• Stated task: Translate this sentence from the motorcycle tour account below into Spanish: "The current Route Napoléon, first opened in 1932, follows the route taken by Napoléon I (Napoléon Bonaparte) in 1815 on his march from Elba to Grenoble."

• Source:
/---

The Napoleon and Grossglockner Pass

The Napoleon and Grossglockner Pass

A couple of years ago I fulfilled one of my own personal dreams as I asked my Dad if he wanted to go on a tour of Europe on the bikes to celebrate his 60th birthday.  Just me and my dad ‘Bob’, it was me leading him as we toured through many of the mountainous places that I had worked at – having traveled abroad for 6/7 years in the travel industry.

The journey started from Brighton for me and Matlock in the Peak District for my dad. I had a French flat mate at the time and we agreed on the idea of us dropping her off in Grenoble (on the way) so she would give us a nights accommodation on the first night of the trip. It was a smooth Newhaven to Dieppe crossing and then we began to eat the miles (as my dad liked to call it) as we managed to arrive in a moody and rainy Grenoble on the first night having done well over 500 miles in our first day.

The sights and adventures that we experienced during this trip were awesome and are extensive and would take me pages and pages to summarise; I have therefore decided to talk about the highlights which are the Napolean’s Pass and the Gross Glockner Pass:

The Napoleons Pass, French Alps

This we stumbled upon by accident really. We were going to head pass all the ski resorts I knew in the Southern French Alps Alpe D’Huez, Serre Chevalier, Montgenevre but a local biker told us that we should try the Napoleons pass.

So we did and it was amazing!

The current Route Napoléon, first opened in 1932, follows the route taken by Napoléon I (Napoléon Bonaparte) in 1815 on his march from Elba to Grenoble. In March of 1815, he began his journey with the intention to overthrow Louis the 18th. The historical aspect makes this road even better, Napoleon traced the route through the Alps leading to fabulous scenery and views.

It was a long valley that took us a couple of days to pass through and it consisted of the most perfect winding roads, breathtaking  scenery and charming little places along the way for scenic breaks and typically french cuisine. Every part of it was an absolute pleasure as I set the tone with my GS 1150 Adventure and my dad was on his hard tail Harley Davidson. One of the highlights on this particular section was when we set off one morning very early and we decided to skip breakfast because we thought we would find somewhere to eat on route. After about twenty minutes we found just the place we were looking for. It was a misty morning with the views drifting in and out of the valley and we saw a french fella sat outside his cafe bar having his morning ‘smoke’ and we decided this would be the place. No one else was at the stop as it was probably around 8 am and the guy said that he wasn’t ready to serve us any food yet because the bread delivery hadn’t arrived.

\---

• Material shown:
/---

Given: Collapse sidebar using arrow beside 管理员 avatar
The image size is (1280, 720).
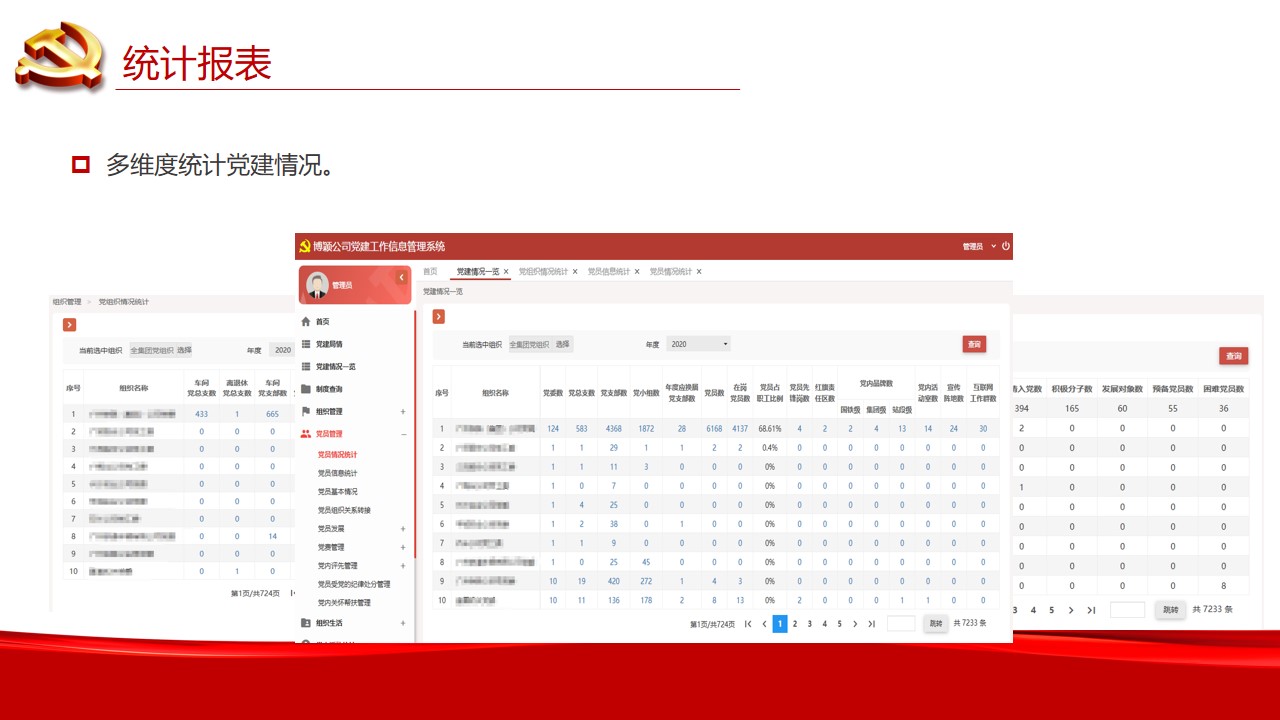Looking at the screenshot, I should coord(401,277).
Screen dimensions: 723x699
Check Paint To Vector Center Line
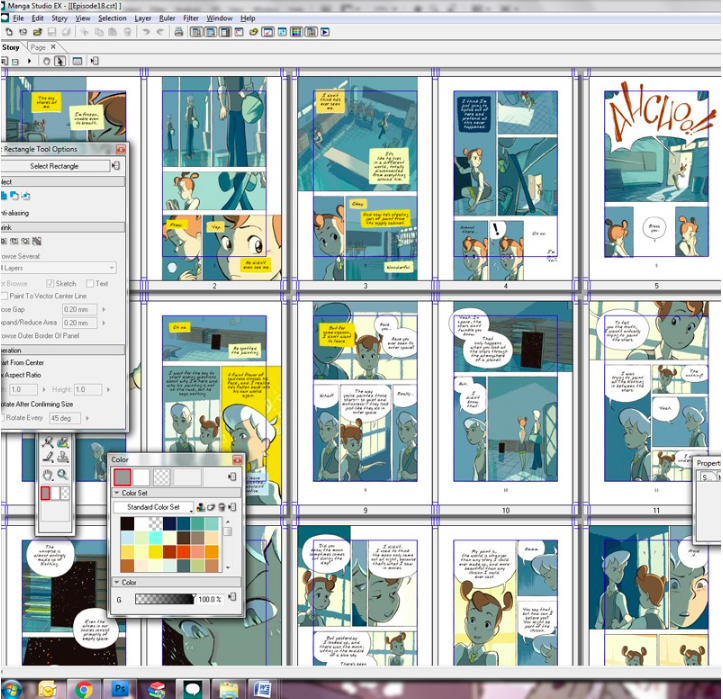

\---

• Output of the exercise: La actual Ruta Napoleón, abierta por primera vez en 1932, sigue el recorrido que hizo Napoleón I (Napoleón Bonaparte) en 1815 en su marcha desde Elba hasta Grenoble.